— The tasks —
1/ Rework the Tai Chi class account from "I turned my" down to "the same position.", putting "teacher" in place of "instructor" throughout that stretch.
2/ Carry the Tai Chi class account forward from its final sentence.

— Text extract —
┌──

"Your wrists aren't limp enough, sweetheart," she said.
I looked at my hands dangling off the ends of my arms and wondered what she was talking about. Was there a double-entendre going on here?
"And they need to be palm down when they're descending," she went on.
I was at my second week of Tai Chi and the class was just getting started. I had missed the first week due to an oncologist appointment and would be missing every third class for the same reason. I had thought I could catch up, but the moves are proving to be complicated with many elements that had to be performed precisely so that they flowed into the next move.
I turned my hands around and my wrists then became satisfactorily limp. I looked across the room at the only other two men in the class and was reassured.
"Now into Left Grasp Bird's Tail," the instructor went on.
The class pivoted and stretched and turned, held an imaginary ball, felt their pulse, turned, stepped, reached out their right arm and made a birds head with their hand.
"No no sweetheart, look at your feet. You're going to injure yourself that way."
I looked down at my feet and looked at the feet of the woman next to me. To me they seemed to be in the same position.
Then I realized that "sweetheart", this time, meant someone else on the other side of the room. I felt betrayed. So, I wasn't her only "sweetheart"!
Despite all of the above, the class was actually going better for me this week. The previous week I was still in the midst of chemo side effects: the bottoms of my feet were numb, my joints were aching, my legs were weak to the point of trembling, the tips of my fingers felt like someone was shoving them into a pin cushion and I generally felt unsettled and agitated. I was also a week behind everyone else and was stumbling along hoping to catch up.

└──

— Source material —
┌──

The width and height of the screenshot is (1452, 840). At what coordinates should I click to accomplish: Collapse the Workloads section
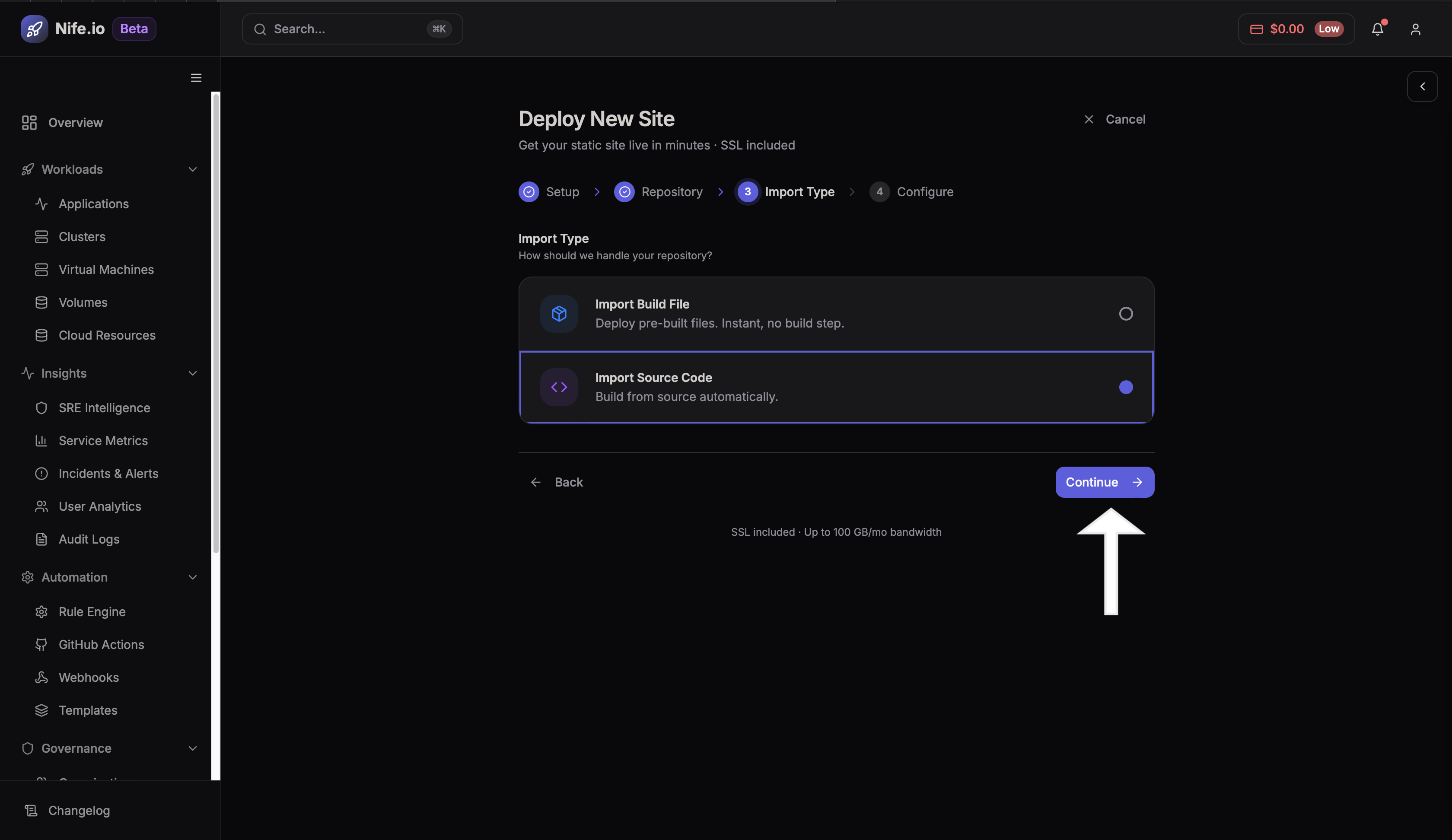click(192, 169)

└──

— Exercise answers —
1/
I turned my hands around and my wrists then became satisfactorily limp. I looked across the room at the only other two men in the class and was reassured.
"Now into Left Grasp Bird's Tail," the teacher went on.
The class pivoted and stretched and turned, held an imaginary ball, felt their pulse, turned, stepped, reached out their right arm and made a birds head with their hand.
"No no sweetheart, look at your feet. You're going to injure yourself that way."
I looked down at my feet and looked at the feet of the woman next to me. To me they seemed to be in the same position.

2/
Linda had suggested Tai Chi as something I could do to get out of the house while she was back at work and it seemed like the level of exercise I could manage. It was also being presented at the Scarborough Village Community Centre which is a five minute drive from my home. And it was directly across the road from Tim Hortons, for when I was done.
I turned and pivoted and stepped and realized once again that I am clumsy and lack any natural grace. As numerous women on the dance floor had reminded me over the years. Before limping back to their tables.
Tai Chi is a martial art but it has a lot in common with dance. In many ways it has more in common with dance than with fighting.
I turned and reached and spread my arms.
"So You Know You Can't Dance" would be the only TV show that would have me as contestant.
"All right," said the instructor, who has never introduced herself since the first week which I missed (perhaps I should call her "sweetheart"?). "Let's look at the new moves for this week."
She began to demonstrate, but facing us her left was my right which made it confusing for a naturally clumsy person. Then when she turned her back to repeat the demonstration, I could follow her footwork but her body hid her arm motion.
Next week I am back at the oncologist again and will miss the class, but fortunately Linda's cousin Alan has sent me a "Beginners Guide to T'ai Chi", with descriptions of the moves and numerous photographs.
Maybe with the book's help I can figure this out.
Or maybe not.
"No no sweetheart, that's not the way!"
Photo courtesy of Photobucket.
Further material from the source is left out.